Com a pandemia, entretanto, o quadro fiscal do Brasil se agravou ainda mais e pode ser considerado o mais desafiador que o país já enfrentou. Segundo estimativas do IFI (Instituto Fiscal Independente), o déficit primário deverá totalizar 912,4 bilhões em 2020 - o maior da história. Para piorar a situação, a expectativa é de que haja uma queda de 5,2% no PIB desse ano e, de acordo com o economista Felipe Salto - presidente do IFI - a dívida deve saltar de 75,8% para 86,6% do PIB, e continuará aumentando nos próximos anos, passando dos 100% em 2026.

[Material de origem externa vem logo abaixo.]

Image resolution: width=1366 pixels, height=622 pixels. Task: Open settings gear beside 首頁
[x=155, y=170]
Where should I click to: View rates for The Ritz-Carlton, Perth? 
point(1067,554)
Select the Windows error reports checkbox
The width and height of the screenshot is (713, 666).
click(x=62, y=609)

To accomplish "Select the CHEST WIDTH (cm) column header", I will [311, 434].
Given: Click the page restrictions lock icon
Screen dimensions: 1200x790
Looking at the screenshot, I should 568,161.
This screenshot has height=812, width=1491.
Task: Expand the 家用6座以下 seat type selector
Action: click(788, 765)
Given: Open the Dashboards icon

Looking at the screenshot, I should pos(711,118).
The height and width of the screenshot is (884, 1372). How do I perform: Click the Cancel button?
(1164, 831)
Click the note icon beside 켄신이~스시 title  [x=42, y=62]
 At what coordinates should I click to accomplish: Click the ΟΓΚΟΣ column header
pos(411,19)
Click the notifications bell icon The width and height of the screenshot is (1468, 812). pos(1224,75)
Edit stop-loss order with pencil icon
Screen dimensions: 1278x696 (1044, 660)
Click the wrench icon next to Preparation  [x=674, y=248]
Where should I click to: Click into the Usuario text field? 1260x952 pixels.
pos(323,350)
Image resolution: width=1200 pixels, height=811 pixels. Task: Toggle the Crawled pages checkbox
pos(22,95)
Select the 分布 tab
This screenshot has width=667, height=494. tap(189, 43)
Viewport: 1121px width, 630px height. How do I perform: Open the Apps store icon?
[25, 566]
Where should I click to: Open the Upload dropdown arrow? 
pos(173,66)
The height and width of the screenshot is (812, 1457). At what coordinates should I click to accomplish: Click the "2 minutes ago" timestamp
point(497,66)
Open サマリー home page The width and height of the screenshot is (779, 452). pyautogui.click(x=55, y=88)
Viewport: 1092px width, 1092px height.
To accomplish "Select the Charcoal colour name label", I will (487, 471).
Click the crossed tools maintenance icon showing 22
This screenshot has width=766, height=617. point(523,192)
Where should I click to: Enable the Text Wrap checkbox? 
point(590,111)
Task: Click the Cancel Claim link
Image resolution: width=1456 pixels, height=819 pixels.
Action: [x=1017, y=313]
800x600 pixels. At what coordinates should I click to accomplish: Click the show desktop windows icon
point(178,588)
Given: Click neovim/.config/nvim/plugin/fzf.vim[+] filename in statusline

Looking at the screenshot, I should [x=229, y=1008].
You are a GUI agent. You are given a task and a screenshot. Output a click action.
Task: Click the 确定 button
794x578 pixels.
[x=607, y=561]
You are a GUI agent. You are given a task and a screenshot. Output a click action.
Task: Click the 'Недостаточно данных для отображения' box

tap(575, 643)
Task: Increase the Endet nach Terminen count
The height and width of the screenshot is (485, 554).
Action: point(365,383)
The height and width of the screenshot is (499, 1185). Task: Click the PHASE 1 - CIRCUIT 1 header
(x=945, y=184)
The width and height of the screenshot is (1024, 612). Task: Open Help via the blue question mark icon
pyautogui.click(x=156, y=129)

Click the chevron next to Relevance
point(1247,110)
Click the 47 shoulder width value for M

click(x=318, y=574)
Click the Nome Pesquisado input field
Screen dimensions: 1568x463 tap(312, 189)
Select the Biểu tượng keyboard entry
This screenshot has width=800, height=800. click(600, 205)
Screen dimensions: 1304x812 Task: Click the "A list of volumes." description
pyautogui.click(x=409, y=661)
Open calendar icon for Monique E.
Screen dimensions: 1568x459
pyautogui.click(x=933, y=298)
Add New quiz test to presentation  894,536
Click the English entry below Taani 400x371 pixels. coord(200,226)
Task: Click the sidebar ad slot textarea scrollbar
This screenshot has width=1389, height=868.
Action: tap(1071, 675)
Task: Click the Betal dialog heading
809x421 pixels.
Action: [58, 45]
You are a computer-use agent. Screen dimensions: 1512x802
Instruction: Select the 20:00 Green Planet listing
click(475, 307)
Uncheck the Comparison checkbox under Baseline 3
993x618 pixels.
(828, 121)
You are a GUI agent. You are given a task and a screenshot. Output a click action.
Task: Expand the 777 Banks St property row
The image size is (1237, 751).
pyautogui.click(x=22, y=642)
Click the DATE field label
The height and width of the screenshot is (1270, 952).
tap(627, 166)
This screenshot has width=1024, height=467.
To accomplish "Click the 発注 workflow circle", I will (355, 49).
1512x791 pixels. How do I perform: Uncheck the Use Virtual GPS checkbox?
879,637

Atualmente, cerca de 95% das despesas do governo são obrigatórias, isto é, não podem ser remanejadas para outros fins, sendo as maiores delas representadas pelo pessoal da União e pela previdência, com sua soma correspondendo a dois terços de todo o orçamento primário. O problema (como se não bastasse) é que os gastos obrigatórios devem crescer em um ritmo de 2% acima da inflação nos próximos anos, situação que, caso não revertida nos próximos anos por reformas necessárias, poderá fazer com que cumprimento do teto sem que Estado deixe de cumprir serviços essenciais se torne inviável até, no máximo, 2023.


O cenário fiscal preocupante provocou divisões e discussões entre os ministros do governo. Em maio, devido à pandemia, o Congresso aprovou o chamado “orçamento de guerra”, que permitiu governo gastar além do previsto no orçamento com investimentos extra em saúde e auxílios, com a garantia de que voltaria ao teto em 2021. Contudo, segundo o ministro da Economia, Paulo Guedes, o presidente Jair Bolsonaro teria sido influenciado por ministros a furar o teto de gastos, com o objetivo de se fortalecer para a campanha presidencial de 2022. O presidente da Câmara, Rodrigo Maia, criticou a possibilidade, chamando de “jeitinho no orçamento”, e chamou a atenção para a necessidade de responsabilidade fiscal. Para aumentar as tensões, na última semana, segundo palavras do ministro, houve “debandada” do ministério da Economia - os secretários Salim Mattar e Paulo Uebel pediram demissão, no dia 11/08, pois estavam insatisfeitos com incapacidade de levar adiante os planos de privatização e a reforma administrativa, respectivamente.


Em meio a esse cenário turbulento, a solução do Ministério da Economia para o problema fiscal foi juntar em uma única proposta duas outras que haviam sido apresentadas já em 2019: a PEC Emergencial - que em resumo permite reavaliação e contenção dos gastos obrigatórios, sobretudo referentes ao funcionalismo público e à criação de concursos - e a PEC do Pacto Federativo, que descentraliza recursos para estados e municípios¹⁰. A proposta parece ter tido aceitação de dos presidentes da Câmara e do Senado, além do manifesto de um grupo de 80 economistas a favor do cumprimento do teto de gastos¹¹. Enquanto não entra em vigor, continuam algumas incertezas a respeito do futuro da economia brasileira e do correto e responsável uso do dinheiro público.